## Extrait du texte

Cela n'est pas si éloigné, au bout du compte, de la perspective que propose Marie-George Buffet, la dirigeante du Parti Communiste Français, même si elle et son parti se présentent comme les principaux animateurs de ce qu'elle appelle le «non de gauche». On a pu le constater lors d'une émission sur France 3, où la dirigeante du PCF, qui y était présente en même temps que Lang, a rappelé qu'elle avait partagé aux côtés de ce dernier une place de ministre dans le gouvernement Jospin et que, s'ils s'opposaient aujourd'hui, il faudrait bien se retrouver à l'avenir pour gouverner ensemble.

Elle a renouvelé la même démonstration lors du grand meeting organisé par le PCF au Zénith à Paris le 14 avril, déclarant: «Les conditions sont réunies pour une grande victoire contre la droite.» Car, a-t-elle ajouté en parlant de la Constitution, «c'est un traité de droite, c'est normal que la droite le défende... Il faut que la gauche batte la droite en n'acceptant pas ce traité libéral». Tout cela pour conclure: «Nous allons prendre toutes les initiatives pour rassembler la gauche, y compris ceux qui auraient voté « oui », pour débattre de ce que doit faire la gauche demain si elle revient au pouvoir.»

«Débattre» pour Marie-George Buffet, «réfléchir» pour Jack Lang, la dirigeante du PCF va prendre dans la panoplie des mots creux chers aux dirigeants du PS pour parler de ce que ferait demain un «nouveau» gouvernement de gauche. Mais, fût-il rebaptisé «gauche de rupture» comme le dit Jack Lang, voire même «100% à gauche», l'objectif reste de remettre sur pied une nouvelle mouture des combinaisons du passé, «Union de la gauche» en 1981, «Gauche plurielle» en 1997. Ce serait la même politique voulue par les grands groupes capitalistes auxquels les dirigeants du PS sont tout aussi soumis que la droite. Ils l'ont largement montré depuis 1981.

## Données affichées
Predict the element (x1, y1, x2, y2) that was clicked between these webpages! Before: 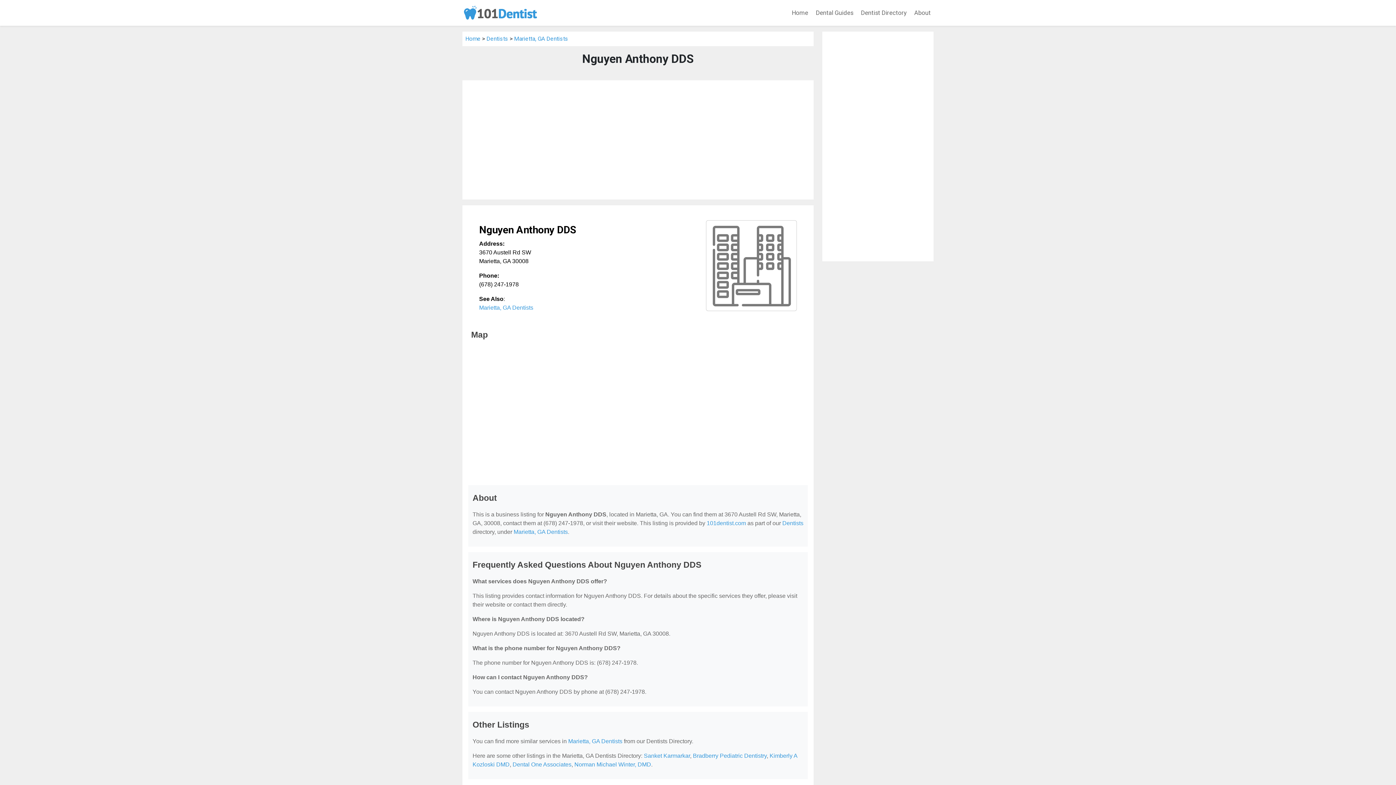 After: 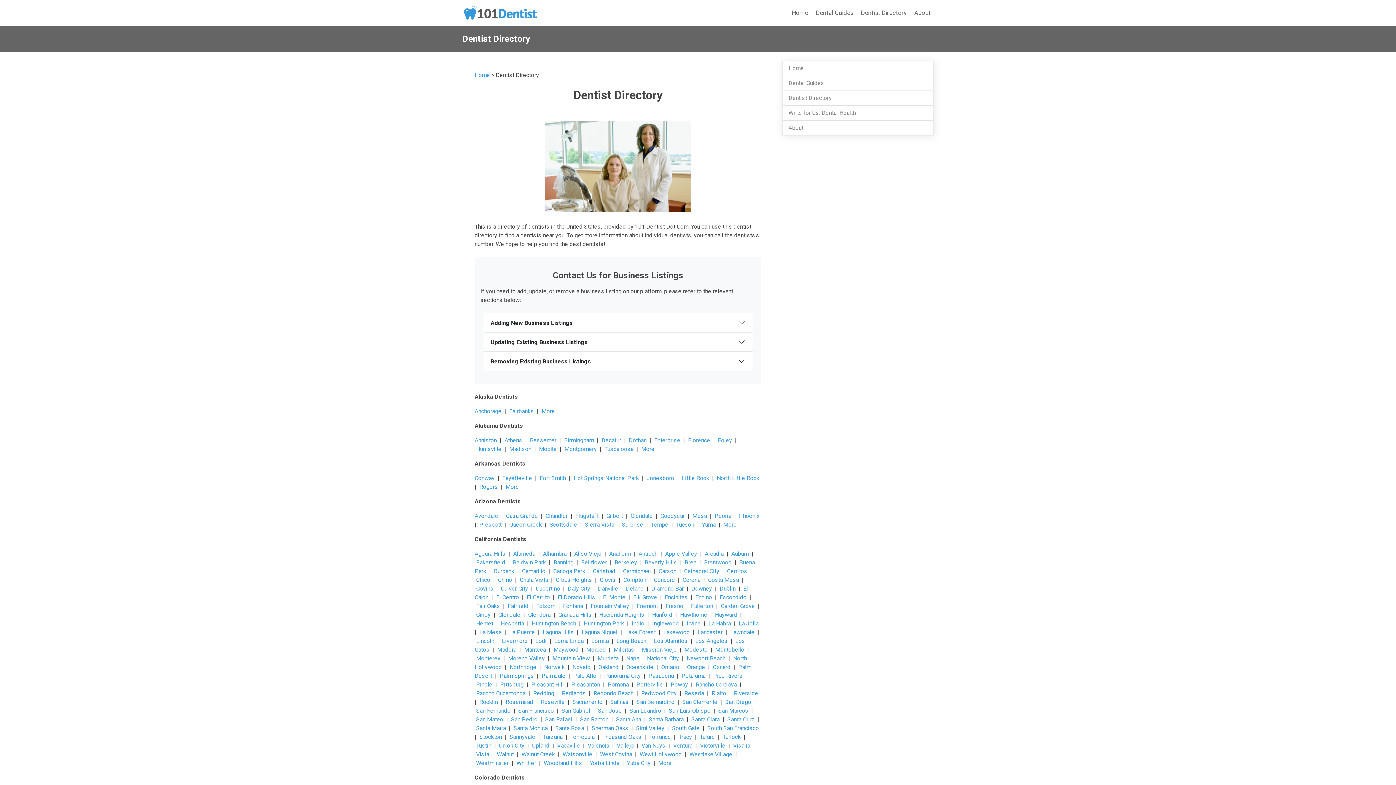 Action: label: Dentist Directory bbox: (858, 5, 909, 20)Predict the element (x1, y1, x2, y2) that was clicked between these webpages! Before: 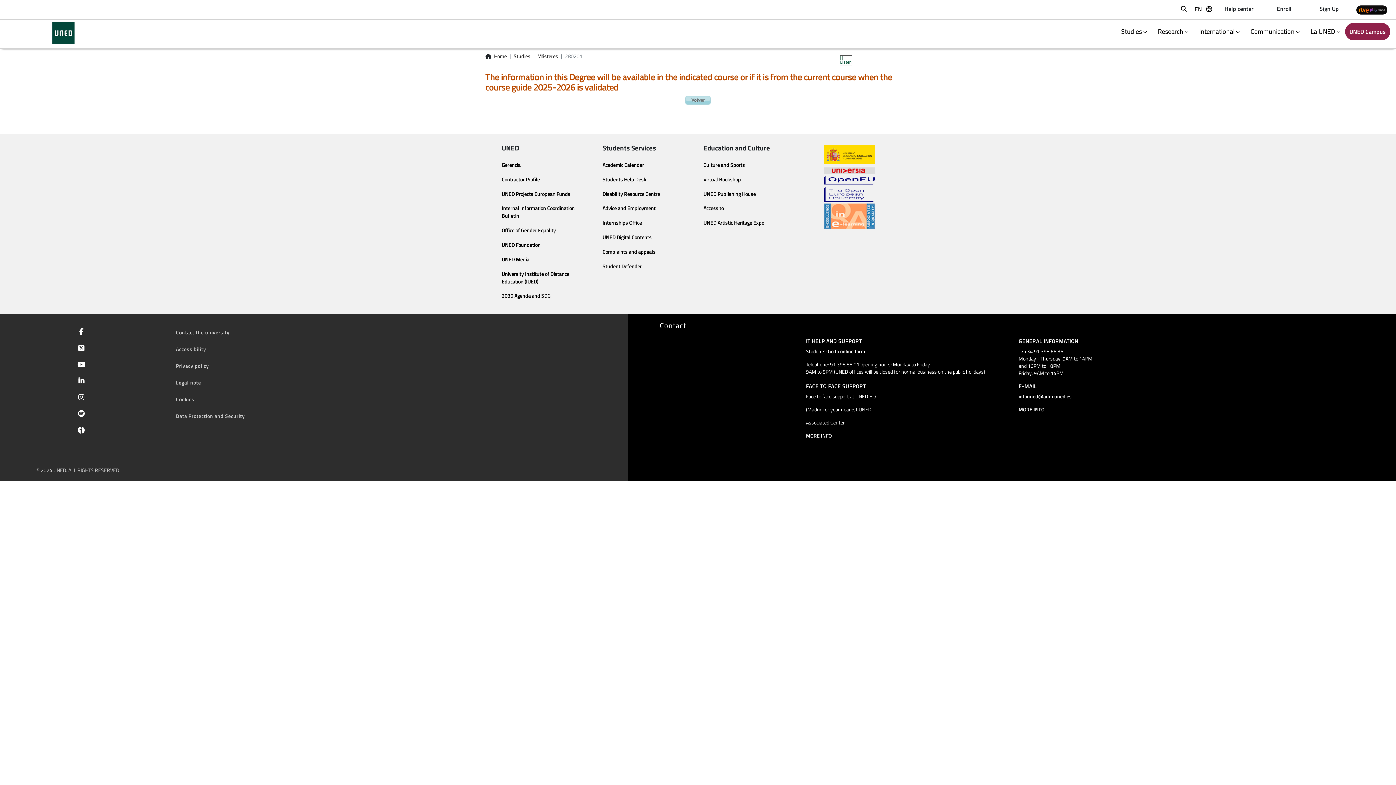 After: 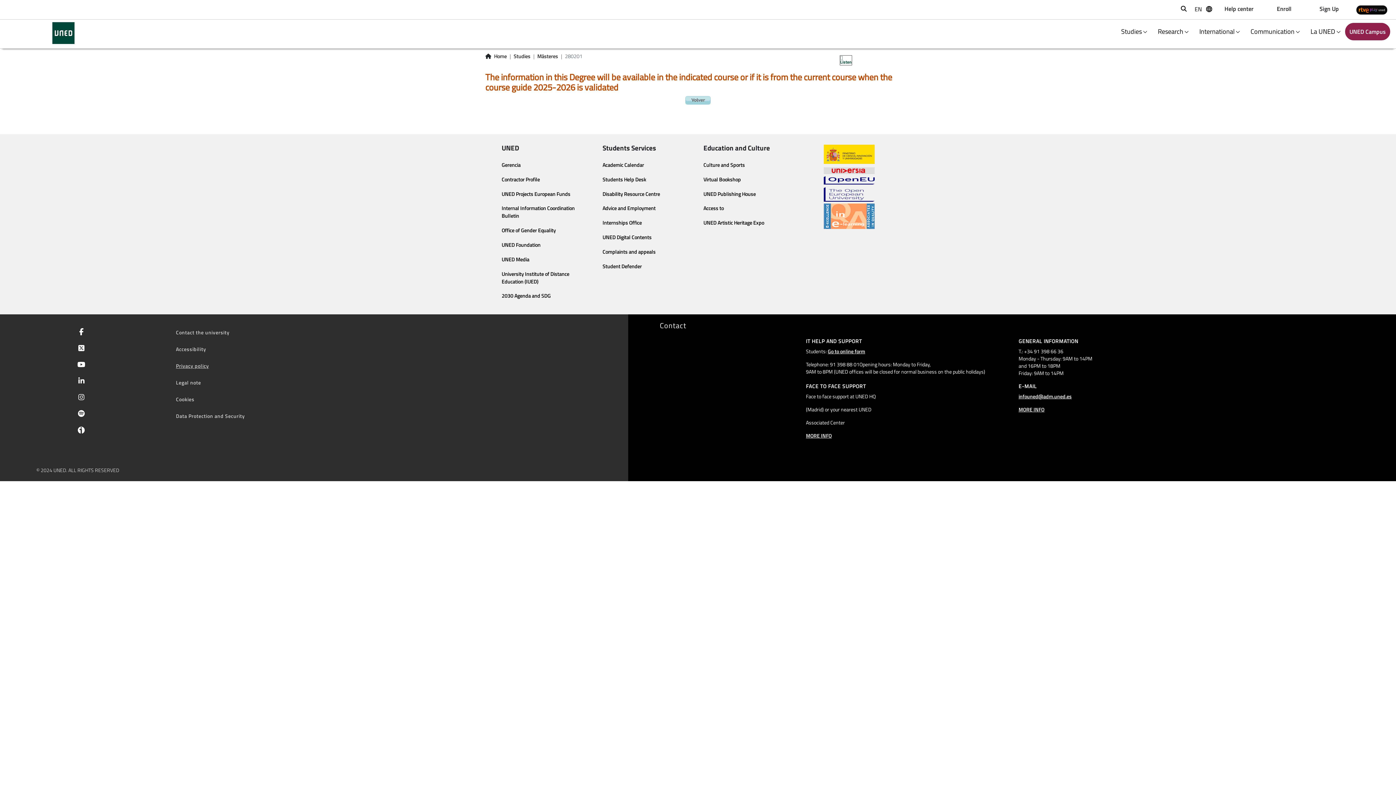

## Consigne 1
Transcrivez à l'identique, dans l'extrait consacré à Marie-George Buffet et au PCF, tout ce qui va de « Cela n'est pas » jusqu'à « pour gouverner ensemble. ».
## Consigne 2
Rédigez la suite de l'extrait consacré à Marie-George Buffet et au PCF, en reprenant juste après sa dernière phrase.

## Résultat final 1
Cela n'est pas si éloigné, au bout du compte, de la perspective que propose Marie-George Buffet, la dirigeante du Parti Communiste Français, même si elle et son parti se présentent comme les principaux animateurs de ce qu'elle appelle le «non de gauche». On a pu le constater lors d'une émission sur France 3, où la dirigeante du PCF, qui y était présente en même temps que Lang, a rappelé qu'elle avait partagé aux côtés de ce dernier une place de ministre dans le gouvernement Jospin et que, s'ils s'opposaient aujourd'hui, il faudrait bien se retrouver à l'avenir pour gouverner ensemble.

## Résultat final 2
Marie-George Buffet voudrait faire croire à tous ceux qui regardent vers le PC qu'il n'y aurait que cette issue, celle d'un gouvernement sous la houlette du PS, alors que bien des militants du PC, de ses sympathisants ou de ses électeurs gardent en souvenir les expériences amères des différents gouvernements de gauche de la dernière période. La direction du PCF martèle qu'il faut aller au gouvernement pour peser et imposer des mesures en faveur des travailleurs. C'est le même argument que ses dirigeants emploient depuis toujours. C'était le cas en 1981, mais aussi en 1997.

Mais chaque fois que le PS a accepté d'octroyer des strapontins au PCF dans les gouvernements qu'il dirigeait, c'était pour se servir de son crédit pour mieux faire accepter une politique antiouvrière et pro-patronale dans les milieux populaires. Le PC a payé au prix fort, sur le terrain électoral, le prix de sa compromission.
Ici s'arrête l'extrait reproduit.